### PROBLEM TO WORK ON
Take the entries below and give them back exactly. Leave out nothing.

[[ TASK INPUT open ]]

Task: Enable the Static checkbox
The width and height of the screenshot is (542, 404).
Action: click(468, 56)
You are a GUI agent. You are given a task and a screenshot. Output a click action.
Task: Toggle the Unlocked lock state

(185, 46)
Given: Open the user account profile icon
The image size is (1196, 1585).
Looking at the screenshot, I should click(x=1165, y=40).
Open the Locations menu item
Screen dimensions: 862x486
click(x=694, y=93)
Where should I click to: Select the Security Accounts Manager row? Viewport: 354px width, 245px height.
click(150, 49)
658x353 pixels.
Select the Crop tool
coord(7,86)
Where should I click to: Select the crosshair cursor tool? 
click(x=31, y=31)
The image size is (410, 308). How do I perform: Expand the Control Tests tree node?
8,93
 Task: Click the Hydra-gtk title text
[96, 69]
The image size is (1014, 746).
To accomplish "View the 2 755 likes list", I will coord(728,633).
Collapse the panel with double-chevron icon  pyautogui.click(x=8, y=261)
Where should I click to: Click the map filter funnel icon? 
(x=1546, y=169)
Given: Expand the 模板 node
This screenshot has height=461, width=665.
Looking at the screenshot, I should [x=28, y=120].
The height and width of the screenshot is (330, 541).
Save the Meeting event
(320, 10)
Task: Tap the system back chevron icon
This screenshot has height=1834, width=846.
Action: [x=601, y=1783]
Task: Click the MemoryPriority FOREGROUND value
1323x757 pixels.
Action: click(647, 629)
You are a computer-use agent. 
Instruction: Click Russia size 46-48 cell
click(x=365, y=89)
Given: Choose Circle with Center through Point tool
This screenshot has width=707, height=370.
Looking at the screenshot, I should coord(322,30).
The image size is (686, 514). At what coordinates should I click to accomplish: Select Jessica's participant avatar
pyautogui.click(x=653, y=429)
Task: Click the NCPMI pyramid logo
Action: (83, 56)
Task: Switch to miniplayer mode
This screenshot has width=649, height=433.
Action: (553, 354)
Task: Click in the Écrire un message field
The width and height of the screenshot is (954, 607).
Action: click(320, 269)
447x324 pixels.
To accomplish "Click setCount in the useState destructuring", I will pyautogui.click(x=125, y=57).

[[ TASK INPUT closed ]]

### EXERCISE ANSWER
Task: Enable the Static checkbox
The width and height of the screenshot is (542, 404).
Action: click(468, 56)
You are a GUI agent. You are given a task and a screenshot. Output a click action.
Task: Toggle the Unlocked lock state

(185, 46)
Given: Open the user account profile icon
The image size is (1196, 1585).
Looking at the screenshot, I should click(x=1165, y=40).
Open the Locations menu item
Screen dimensions: 862x486
click(x=694, y=93)
Where should I click to: Select the Security Accounts Manager row? Viewport: 354px width, 245px height.
click(150, 49)
658x353 pixels.
Select the Crop tool
coord(7,86)
Where should I click to: Select the crosshair cursor tool? 
click(x=31, y=31)
The image size is (410, 308). How do I perform: Expand the Control Tests tree node?
8,93
 Task: Click the Hydra-gtk title text
[96, 69]
The image size is (1014, 746).
To accomplish "View the 2 755 likes list", I will coord(728,633).
Collapse the panel with double-chevron icon  pyautogui.click(x=8, y=261)
Where should I click to: Click the map filter funnel icon? 
(x=1546, y=169)
Given: Expand the 模板 node
This screenshot has height=461, width=665.
Looking at the screenshot, I should [x=28, y=120].
The height and width of the screenshot is (330, 541).
Save the Meeting event
(320, 10)
Task: Tap the system back chevron icon
This screenshot has height=1834, width=846.
Action: [x=601, y=1783]
Task: Click the MemoryPriority FOREGROUND value
1323x757 pixels.
Action: click(647, 629)
You are a computer-use agent. 
Instruction: Click Russia size 46-48 cell
click(x=365, y=89)
Given: Choose Circle with Center through Point tool
This screenshot has width=707, height=370.
Looking at the screenshot, I should coord(322,30).
The image size is (686, 514). At what coordinates should I click to accomplish: Select Jessica's participant avatar
pyautogui.click(x=653, y=429)
Task: Click the NCPMI pyramid logo
Action: (83, 56)
Task: Switch to miniplayer mode
This screenshot has width=649, height=433.
Action: (553, 354)
Task: Click in the Écrire un message field
The width and height of the screenshot is (954, 607).
Action: click(320, 269)
447x324 pixels.
To accomplish "Click setCount in the useState destructuring", I will pyautogui.click(x=125, y=57).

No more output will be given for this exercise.